Chard, often called Swiss chard, is a cool-season biennial grown as an annual. Sow chard in the garden 2 to 4 weeks after all frost has passed in spring. To get an early start, sow chard indoors as early as 3 to 4 weeks before the average last frost date in spring for transplanting out when plants are 3 to 4 inches tall. Once established chard will tolerate heat and frost. Plant chard also in summer for a fall harvest.
Description. Chard is a member of the beet family grown for its rosette of large, crinkly green leaves on thick red or white stalks. Plants can grow to 16 inches tall and leaves and stalks can be harvested several times over the course of a season on a cut-and-come-again schedule.
Yield. Plant 2 to 3 chard plants per household member.
Site. Grow chard in full sun; chard will tolerate partial shade. Chard grows best in well-worked, well-drained soil rich in organic matter, although chard does not favor soil that is too acidic. Chard grows best in a soil pH of 6.0 to 6.8.
Planting time. Chard grows best in cool temperatures; high temperatures will slow down leaf production. Sow chard in the garden 2 to 4 weeks after all frost has passed in spring. To get an early start, sow chard indoors as early as 3 to 4 weeks before the average last frost date in spring for transplanting out when plants are 3 to 4 inches tall. Plant chard also in summer for a fall harvest. Once established chard will tolerate heat and frost. In mild-winter climates, chard can be grown through the winter.

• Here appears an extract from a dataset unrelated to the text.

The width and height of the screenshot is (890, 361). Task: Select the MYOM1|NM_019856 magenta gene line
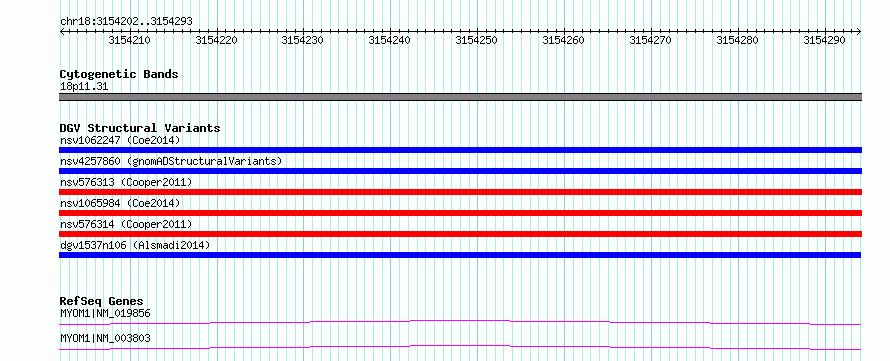[460, 322]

Planting and spacing. Sow chard seed ½ inch deep from 1 to 2 inches apart. Thin successful seedlings from 8 to 12 inches apart. Space rows 18 to 24 inches apart. Chard grows from seed cluster (several seeds to a cluster, similar to beets). Clusters are likely to produce several seedlings so thin to the strongest seedling once plants are 3 inches tall. Cut the weaker seedlings off at soil level with a small scissors. Chard can grow crowded, but leaves will be smaller. Crowded plants may tend to bolt and go to seed more quickly.
Water and feeding. Keep chard evenly moist for quick, tender growth. Prepare planting beds with well-aged compost in advance of sowing. Side dress chard with aged compost at midseason.
Companion plants. Chicory, garlic, leeks, mustard, onions. Avoid growing chard with legumes, potatoes, or tomatoes.
Container growing. Chard will grow in an 8-inch pot. Plant 2 or 3 plants in a container. In larger containers, set chard in wide rows on 8-inch centers. Pick older, outside leaves first and allow young, tender leaves to grow on.
Pests. Aphids and leaf miners will attack chard. Control aphids by pinching out the affected leaves or hose them away with a blast of water. Leaf miners feed on the inside of leaf surfaces. Remove leaves with significant leaf miner damage and look underneath leaves for row of pearl-white eggs; destroy them.
Diseases. Chard has no serious disease problems.
Harvest. Chard will be ready for harvest in 55 to 60 days from sowing. Pick outside leaves as early as three inches long but before leaves grow to10 inches long. Older leaves will have an earthy flavor. Harvest chard on a cut-and-come-again schedule; remove a few outside leaves at time. If you harvest the whole plant, cut it back to about 3 inches above the soil and it will grow back. Chare that over winters can be harvested again the second year.
Varieties. Dark green, crumpled leaves: Argentata (55 days); Fordhook Giant (60 days); White King (55 days). Red chard: Rainbow (60 days); Ruby Red (55 days); Vulcan (60 days). Dark green smooth leaves: French Swiss Chard (60 days); Green (60 days); Perpetual (50 days). Light green chard: Giant Lucullus (50 days); Lucullus (50 days).
Storing and preserving. Chard will keep in the refrigerator for 2 weeks. Remove the stem and chard will keep in the freezer for up to 6 months.
Common name. Chard, Swiss chard, sea kale, Swiss beet, sea kale beet.